* _What is being asked_
Go over the listing below line by line and tally those containing "arrow". Give only the tally.

* _Available data_
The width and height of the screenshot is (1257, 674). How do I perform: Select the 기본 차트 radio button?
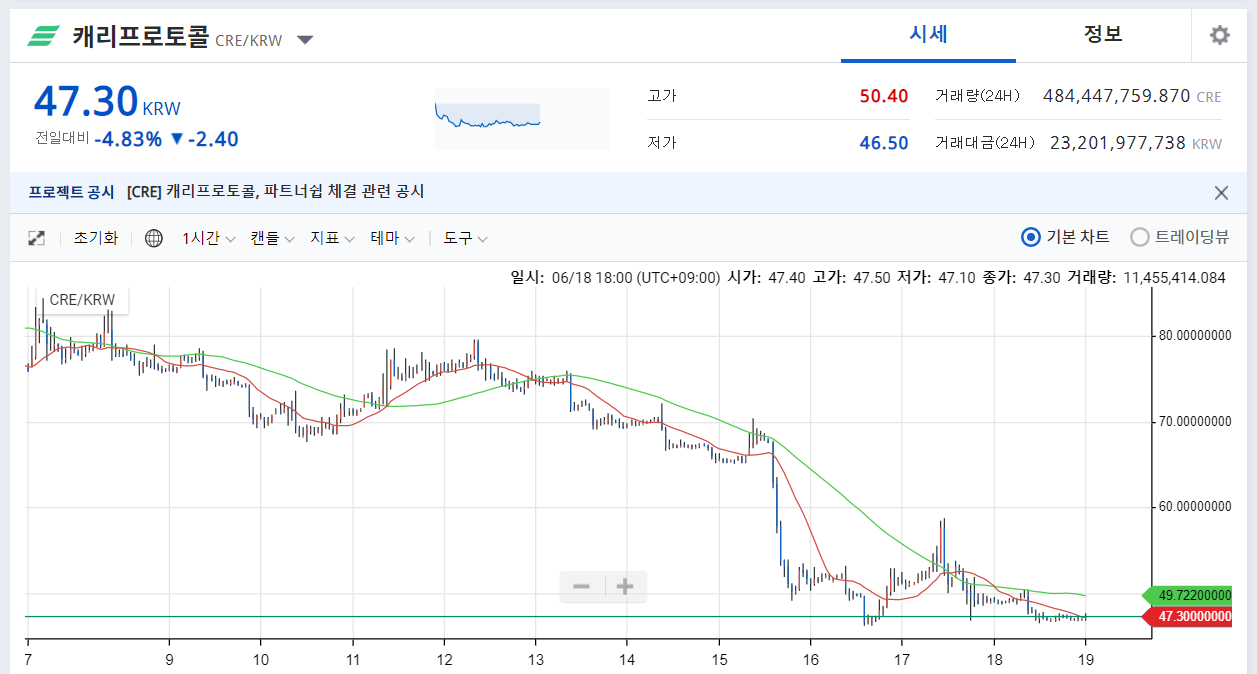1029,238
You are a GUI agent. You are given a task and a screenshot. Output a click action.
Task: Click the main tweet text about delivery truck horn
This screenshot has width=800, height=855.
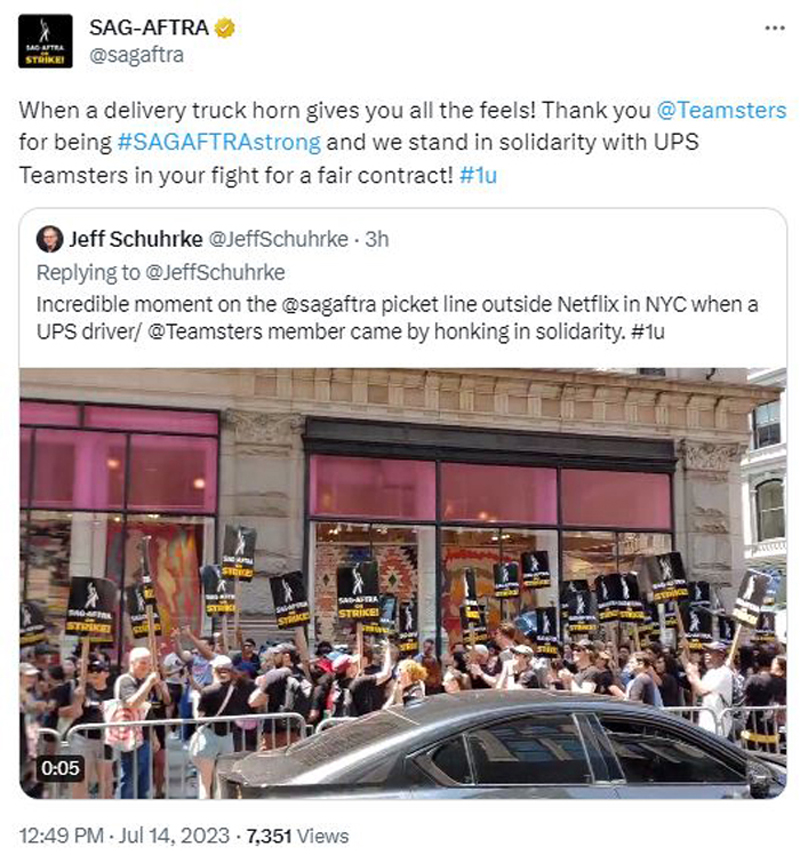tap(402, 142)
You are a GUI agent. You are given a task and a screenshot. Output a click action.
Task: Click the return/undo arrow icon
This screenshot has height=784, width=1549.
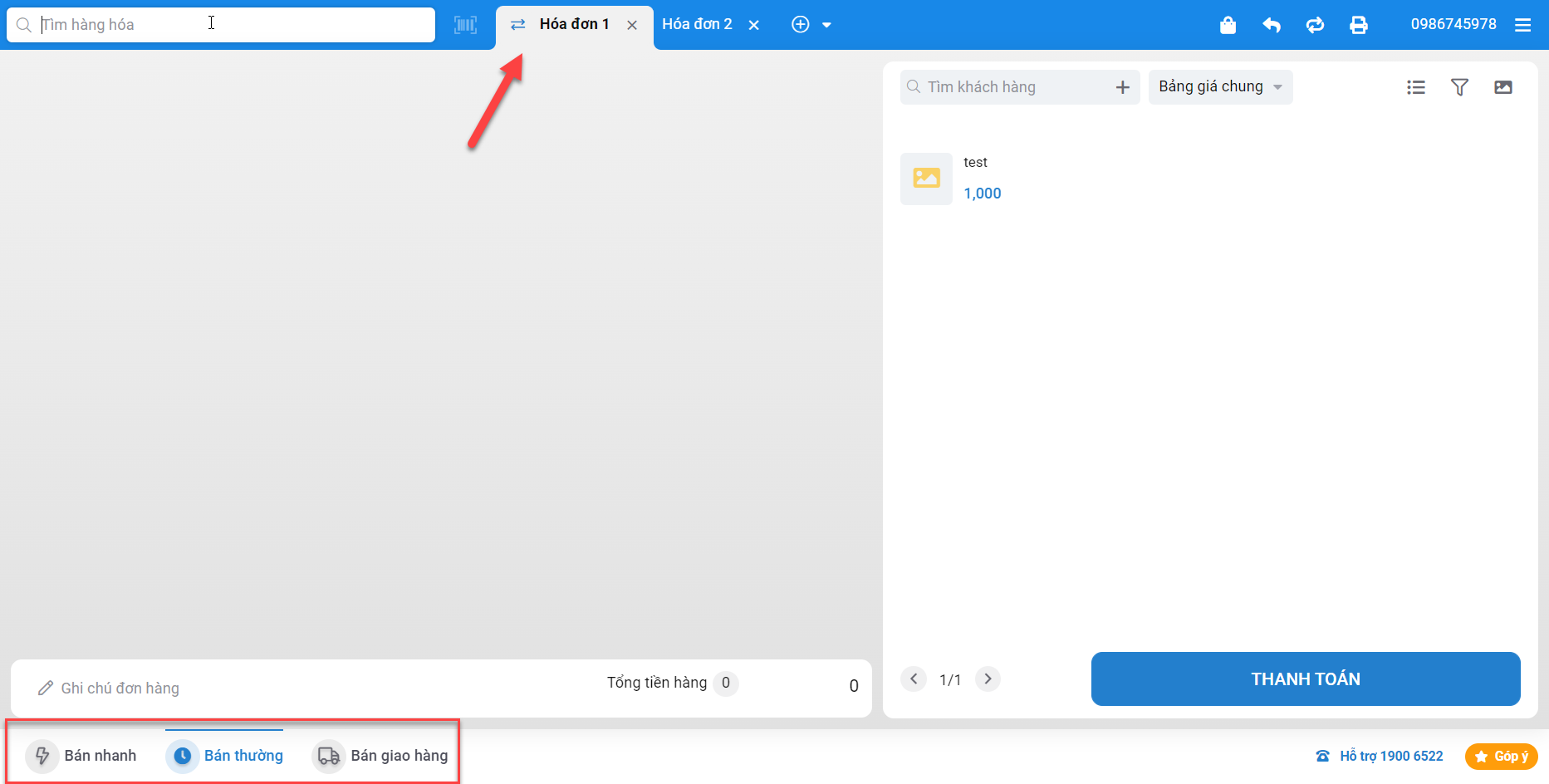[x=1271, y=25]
* * *
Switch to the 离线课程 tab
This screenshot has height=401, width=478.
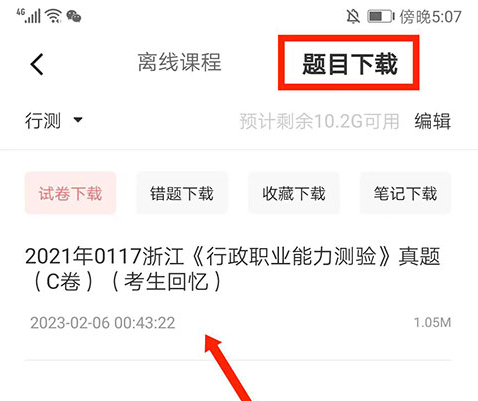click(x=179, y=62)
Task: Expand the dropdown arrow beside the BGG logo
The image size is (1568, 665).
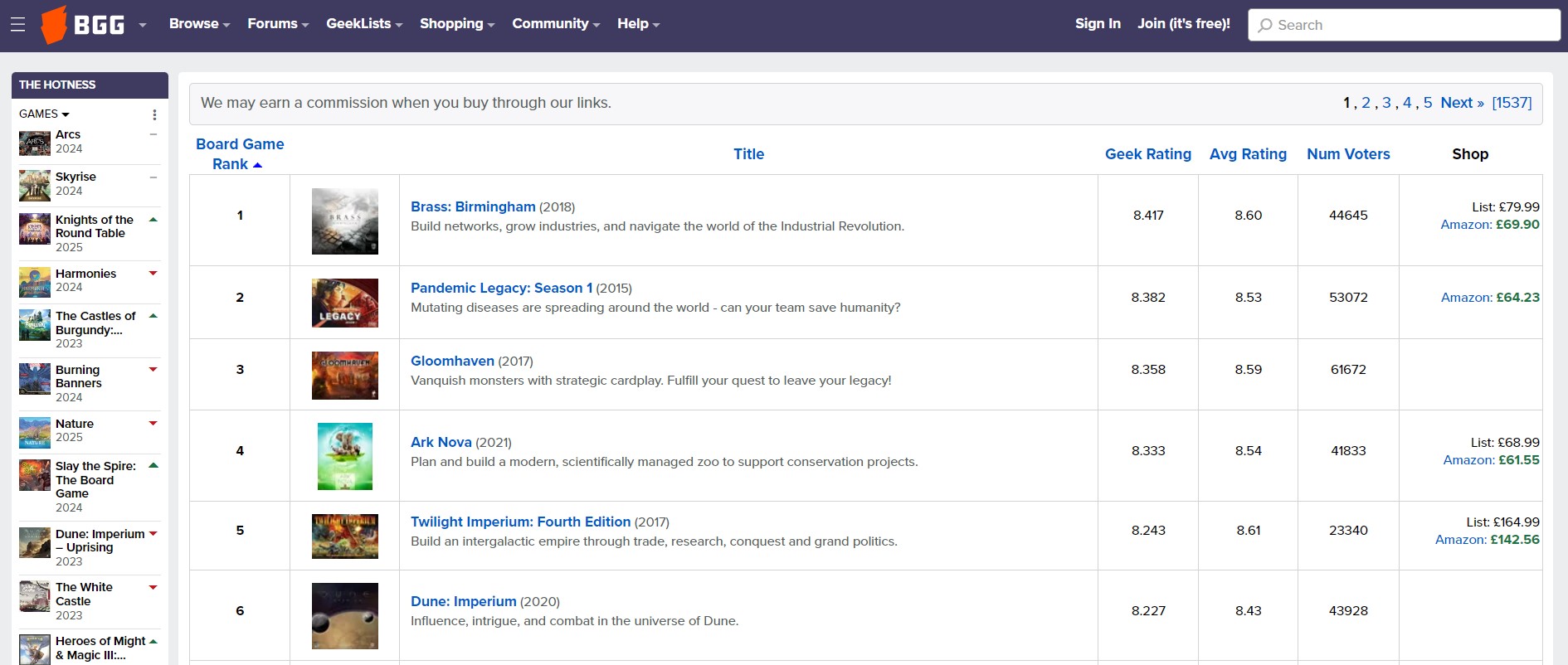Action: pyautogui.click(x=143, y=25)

* _Exercise result_
2